The Todoroki storyline is impactful, to me, because it’s not a unified reaction to Endeavor (much like the fandom itself). Natsuo hates him. Fuyumi is trying to make peace. Shoto’s feelings fluctuate between “screw him” and “please don’t die.” It’s a realistic portrayal of how people deal with abuse. The feelings will vary, and Endeavor knows that if he’s actually going to make good on his word, he has to let his family feel however they want. He can’t be out here like “I’m TRYING” as though that entitles him to anything, which is something a lot of folks in the wrong do.
You’re supposed to try anyway, even if the ones you hurt never forgive you.
And Dabi? PHEW! Certainly does NOT forgive him.
I truly appreciate Dabi being the one who airs out Endeavor’s dirty laundry. As much as Endeavor’s trying to make progress, had he been the one to reveal this truth, there’d be too much of a chance of people sympathizing with him/patting him on the back for admitting to it (or, let’s be real, too much of a chance for the Hero Public Safety Commission to spin it).

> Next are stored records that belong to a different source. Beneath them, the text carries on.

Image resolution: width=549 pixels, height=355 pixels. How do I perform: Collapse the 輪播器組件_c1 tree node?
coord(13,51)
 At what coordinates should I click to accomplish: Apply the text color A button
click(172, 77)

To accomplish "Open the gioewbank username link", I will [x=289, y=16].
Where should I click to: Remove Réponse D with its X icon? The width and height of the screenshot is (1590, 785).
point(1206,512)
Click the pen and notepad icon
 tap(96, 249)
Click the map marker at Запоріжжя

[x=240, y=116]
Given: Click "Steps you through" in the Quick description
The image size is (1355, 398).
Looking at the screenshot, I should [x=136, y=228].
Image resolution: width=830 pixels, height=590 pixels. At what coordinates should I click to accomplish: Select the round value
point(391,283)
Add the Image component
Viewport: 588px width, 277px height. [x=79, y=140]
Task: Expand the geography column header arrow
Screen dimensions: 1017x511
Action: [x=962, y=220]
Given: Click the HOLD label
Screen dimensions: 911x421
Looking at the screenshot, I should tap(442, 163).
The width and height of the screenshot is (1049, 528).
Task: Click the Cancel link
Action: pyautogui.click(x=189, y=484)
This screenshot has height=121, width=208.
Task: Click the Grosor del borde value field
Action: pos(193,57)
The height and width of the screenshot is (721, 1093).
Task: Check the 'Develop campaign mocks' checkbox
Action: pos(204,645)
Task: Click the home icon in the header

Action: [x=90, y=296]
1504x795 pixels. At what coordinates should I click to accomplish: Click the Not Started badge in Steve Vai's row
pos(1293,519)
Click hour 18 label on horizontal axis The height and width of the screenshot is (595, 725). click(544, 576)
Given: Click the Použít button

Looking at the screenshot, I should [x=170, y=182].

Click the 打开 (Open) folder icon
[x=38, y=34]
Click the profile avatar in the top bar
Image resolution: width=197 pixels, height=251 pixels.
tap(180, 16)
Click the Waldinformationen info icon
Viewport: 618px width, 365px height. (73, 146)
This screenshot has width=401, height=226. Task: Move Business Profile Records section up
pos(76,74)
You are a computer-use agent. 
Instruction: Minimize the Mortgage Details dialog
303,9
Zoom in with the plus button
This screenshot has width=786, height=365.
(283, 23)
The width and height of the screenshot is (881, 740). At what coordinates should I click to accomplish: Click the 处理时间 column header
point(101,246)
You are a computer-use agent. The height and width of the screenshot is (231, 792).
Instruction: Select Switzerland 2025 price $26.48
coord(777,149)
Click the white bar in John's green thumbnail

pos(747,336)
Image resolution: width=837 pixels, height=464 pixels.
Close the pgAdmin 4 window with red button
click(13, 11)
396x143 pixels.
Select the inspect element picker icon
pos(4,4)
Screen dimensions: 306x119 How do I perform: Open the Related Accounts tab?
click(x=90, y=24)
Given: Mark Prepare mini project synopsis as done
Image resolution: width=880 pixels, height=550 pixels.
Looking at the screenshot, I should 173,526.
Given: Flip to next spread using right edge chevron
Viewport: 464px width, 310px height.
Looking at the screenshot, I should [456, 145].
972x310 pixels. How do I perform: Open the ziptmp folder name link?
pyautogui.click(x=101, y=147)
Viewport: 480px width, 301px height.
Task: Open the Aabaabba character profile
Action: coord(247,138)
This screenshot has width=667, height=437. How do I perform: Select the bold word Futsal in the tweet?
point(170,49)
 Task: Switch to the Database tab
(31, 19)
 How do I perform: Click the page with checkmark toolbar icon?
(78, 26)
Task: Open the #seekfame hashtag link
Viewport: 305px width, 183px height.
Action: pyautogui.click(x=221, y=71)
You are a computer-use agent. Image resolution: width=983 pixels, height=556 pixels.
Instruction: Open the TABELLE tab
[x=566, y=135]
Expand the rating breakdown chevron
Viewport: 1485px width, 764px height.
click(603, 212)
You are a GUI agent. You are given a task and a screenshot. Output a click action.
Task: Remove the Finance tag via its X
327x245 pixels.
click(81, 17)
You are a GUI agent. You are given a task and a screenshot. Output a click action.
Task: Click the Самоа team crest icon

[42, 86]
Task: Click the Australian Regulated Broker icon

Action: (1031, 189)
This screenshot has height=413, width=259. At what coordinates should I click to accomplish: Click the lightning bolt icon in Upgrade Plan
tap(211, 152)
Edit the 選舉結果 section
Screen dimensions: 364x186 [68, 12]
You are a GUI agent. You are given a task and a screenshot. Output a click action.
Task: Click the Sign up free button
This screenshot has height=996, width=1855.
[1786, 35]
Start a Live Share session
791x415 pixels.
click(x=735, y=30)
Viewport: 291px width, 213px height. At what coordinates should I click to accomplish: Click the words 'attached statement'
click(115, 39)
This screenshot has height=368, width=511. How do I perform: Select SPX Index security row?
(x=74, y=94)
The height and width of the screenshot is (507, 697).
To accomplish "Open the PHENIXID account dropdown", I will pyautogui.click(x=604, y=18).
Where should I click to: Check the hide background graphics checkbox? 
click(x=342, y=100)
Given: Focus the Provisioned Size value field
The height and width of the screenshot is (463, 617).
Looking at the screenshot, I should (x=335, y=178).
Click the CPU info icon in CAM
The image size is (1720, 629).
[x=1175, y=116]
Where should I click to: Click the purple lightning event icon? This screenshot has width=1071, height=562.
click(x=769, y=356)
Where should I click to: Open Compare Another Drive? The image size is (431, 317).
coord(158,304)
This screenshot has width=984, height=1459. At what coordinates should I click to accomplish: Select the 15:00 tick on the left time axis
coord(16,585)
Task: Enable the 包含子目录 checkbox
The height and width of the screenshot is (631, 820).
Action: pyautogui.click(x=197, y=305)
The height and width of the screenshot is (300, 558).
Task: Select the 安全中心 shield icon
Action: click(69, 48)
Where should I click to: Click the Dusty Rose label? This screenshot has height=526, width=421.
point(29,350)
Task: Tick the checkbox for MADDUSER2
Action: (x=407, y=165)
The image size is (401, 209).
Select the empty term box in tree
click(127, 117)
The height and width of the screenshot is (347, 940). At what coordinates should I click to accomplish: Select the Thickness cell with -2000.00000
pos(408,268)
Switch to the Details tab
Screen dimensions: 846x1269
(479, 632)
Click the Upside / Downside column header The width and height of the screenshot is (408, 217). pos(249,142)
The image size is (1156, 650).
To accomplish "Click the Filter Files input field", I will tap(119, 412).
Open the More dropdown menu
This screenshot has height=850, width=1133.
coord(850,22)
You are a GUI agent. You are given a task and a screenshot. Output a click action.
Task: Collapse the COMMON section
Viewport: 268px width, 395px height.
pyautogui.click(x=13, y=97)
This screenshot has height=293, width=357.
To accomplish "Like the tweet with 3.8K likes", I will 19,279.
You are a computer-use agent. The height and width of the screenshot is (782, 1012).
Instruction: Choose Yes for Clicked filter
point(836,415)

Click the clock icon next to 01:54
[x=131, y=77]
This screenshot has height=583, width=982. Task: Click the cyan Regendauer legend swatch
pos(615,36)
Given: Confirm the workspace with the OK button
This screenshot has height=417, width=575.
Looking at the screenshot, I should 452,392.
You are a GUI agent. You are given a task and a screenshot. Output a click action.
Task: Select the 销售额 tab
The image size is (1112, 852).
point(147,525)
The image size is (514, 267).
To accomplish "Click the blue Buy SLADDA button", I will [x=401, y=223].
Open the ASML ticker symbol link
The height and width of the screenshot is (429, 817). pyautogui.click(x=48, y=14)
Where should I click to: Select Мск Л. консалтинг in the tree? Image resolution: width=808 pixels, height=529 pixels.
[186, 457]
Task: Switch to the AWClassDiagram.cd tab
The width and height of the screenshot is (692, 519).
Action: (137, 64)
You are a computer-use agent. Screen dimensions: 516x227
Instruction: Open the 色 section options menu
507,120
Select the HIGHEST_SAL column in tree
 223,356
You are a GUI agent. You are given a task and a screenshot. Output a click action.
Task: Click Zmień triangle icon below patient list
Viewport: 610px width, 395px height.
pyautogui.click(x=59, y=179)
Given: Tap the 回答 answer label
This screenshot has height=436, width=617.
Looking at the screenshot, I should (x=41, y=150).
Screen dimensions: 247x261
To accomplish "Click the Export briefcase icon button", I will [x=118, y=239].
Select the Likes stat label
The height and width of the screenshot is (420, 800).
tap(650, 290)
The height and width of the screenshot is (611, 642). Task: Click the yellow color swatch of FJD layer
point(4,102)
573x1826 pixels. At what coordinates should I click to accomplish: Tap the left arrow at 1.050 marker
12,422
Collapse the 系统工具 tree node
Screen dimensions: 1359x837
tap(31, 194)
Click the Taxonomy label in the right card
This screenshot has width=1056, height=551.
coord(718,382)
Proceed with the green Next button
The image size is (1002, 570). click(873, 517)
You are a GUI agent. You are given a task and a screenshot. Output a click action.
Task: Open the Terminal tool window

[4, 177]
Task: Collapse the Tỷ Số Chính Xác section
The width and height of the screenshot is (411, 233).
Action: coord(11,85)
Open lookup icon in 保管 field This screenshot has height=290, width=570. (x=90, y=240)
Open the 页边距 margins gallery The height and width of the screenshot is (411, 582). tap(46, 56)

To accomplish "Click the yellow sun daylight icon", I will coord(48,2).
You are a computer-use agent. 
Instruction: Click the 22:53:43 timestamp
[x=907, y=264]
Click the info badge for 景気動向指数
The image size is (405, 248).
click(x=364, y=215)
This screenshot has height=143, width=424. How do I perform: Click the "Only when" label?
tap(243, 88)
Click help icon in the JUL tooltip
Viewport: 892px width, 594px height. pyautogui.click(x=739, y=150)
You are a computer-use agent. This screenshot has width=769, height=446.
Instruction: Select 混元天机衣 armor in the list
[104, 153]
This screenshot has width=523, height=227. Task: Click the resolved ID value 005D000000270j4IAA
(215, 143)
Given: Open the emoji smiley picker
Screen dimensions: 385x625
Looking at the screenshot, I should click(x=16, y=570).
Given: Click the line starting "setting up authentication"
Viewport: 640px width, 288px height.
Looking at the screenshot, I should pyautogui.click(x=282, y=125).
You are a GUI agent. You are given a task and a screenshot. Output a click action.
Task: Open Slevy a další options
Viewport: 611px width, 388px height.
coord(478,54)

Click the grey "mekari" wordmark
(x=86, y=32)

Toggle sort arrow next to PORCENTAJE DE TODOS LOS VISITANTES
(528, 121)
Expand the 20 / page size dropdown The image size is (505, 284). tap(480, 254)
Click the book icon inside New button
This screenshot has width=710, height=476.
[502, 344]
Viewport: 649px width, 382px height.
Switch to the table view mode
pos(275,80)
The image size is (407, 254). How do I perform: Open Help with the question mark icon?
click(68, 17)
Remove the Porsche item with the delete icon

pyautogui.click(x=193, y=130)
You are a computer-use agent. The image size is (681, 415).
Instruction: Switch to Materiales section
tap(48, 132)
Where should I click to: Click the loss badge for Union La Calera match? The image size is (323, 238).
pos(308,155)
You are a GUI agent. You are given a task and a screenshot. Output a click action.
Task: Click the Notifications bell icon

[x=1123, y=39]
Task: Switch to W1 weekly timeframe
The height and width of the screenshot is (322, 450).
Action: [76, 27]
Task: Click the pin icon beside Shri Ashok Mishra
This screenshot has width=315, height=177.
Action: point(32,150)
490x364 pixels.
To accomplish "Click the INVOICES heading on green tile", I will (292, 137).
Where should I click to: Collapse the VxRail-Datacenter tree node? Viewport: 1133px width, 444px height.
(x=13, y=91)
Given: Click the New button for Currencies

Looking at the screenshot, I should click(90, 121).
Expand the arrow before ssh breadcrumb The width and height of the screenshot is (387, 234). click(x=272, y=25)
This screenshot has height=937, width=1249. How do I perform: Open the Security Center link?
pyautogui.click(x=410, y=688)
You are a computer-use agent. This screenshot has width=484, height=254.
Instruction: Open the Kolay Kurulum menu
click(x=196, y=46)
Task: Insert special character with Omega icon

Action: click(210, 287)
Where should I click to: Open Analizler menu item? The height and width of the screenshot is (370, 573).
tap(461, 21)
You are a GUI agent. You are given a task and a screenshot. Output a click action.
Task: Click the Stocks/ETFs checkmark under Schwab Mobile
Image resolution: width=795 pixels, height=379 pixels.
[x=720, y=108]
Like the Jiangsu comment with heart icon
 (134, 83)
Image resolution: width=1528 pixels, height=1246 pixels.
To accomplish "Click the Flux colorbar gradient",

We’ve seen it plenty of times with those Notepad tweets of people admitting problematic behavior. Suddenly, their harsh actions are overlooked because people are gassing them up for “being brave enough to come out and say it.” Insert your toxic celebrity of choice who still gets work even if they’re the worst, but hey, they posted a “crying on camera” vid, so … *shoulder shrug.*
Honestly? Endeavor’s harm toward Dabi was not Endeavor’s story to tell. The victims should always be the ones we hear from when they’re ready, and holy shit was Dabi READY. And it wasn’t like he just told Endeavor to his face. No, this dude washed the color out of his hair and let his father know that he was HAPPY for his number one status JUST SO HE COULD DESTROY HIS LIFE. Then, he DANCED.
Dabi showed up and said,
Endeavor hasn’t earned a single thing since we’ve met him, and really, that’s exactly what he deserves. Number one spot? By default. Relationship with his family? Fractured because of his selfishness to get to a spot that he, again, won by default. Does Endeavor deserve a redemption arc? I’d argue that’s not what this is. It’s more of an “accountability” arc, and I hope it continues in that direction.
I keep saying that someone is going to die. (On the hero side. We already lost a villain.) On the one hand, I think it might be Endeavor, leading to an extremely conflicted Shoto, who miiiiight stray from the hero path. (He was already angry about them getting reprimanded for the Hero Killer, Stain. Imagine being told to chill after your father is killed by your estranged brother.) Now, when I say “stray,” I don’t mean full-on villain—perhaps a vigilante, or something along those lines. I honestly don’t see Shoto coming out of this with a “hero society is right” point of view.
He’s about to scream ALL OF YOU WERE WRONG to the ancestors.
On the other hand, I don’t want Endeavor to die because he has so much he needs to own up to. Like … there’s a shrine to Toya at their house, but Toya clearly isn’t dead. Why the shrine, Endeavor? Did you think he was dead, or is that the lie you told yourself?
Really, this entire arc is a giant red flag of HERO SOCIETY NEEDS TO CHANGE! We know, at this point, that many of the villains in the league were pushed to that point through other people’s assumptions of them. Of course, society doesn’t see it like that, and we’ve seen many examples of the way people are judged based purely on their quirk (or lack thereof). But maybe if society sees their number one in this kind of light, they’ll start to get it. After all, his actions created a villain who’s part of an immensely destructive group.
It’s time for the heroes to start questioning things, and I imagine that the younger ones are going to do just that.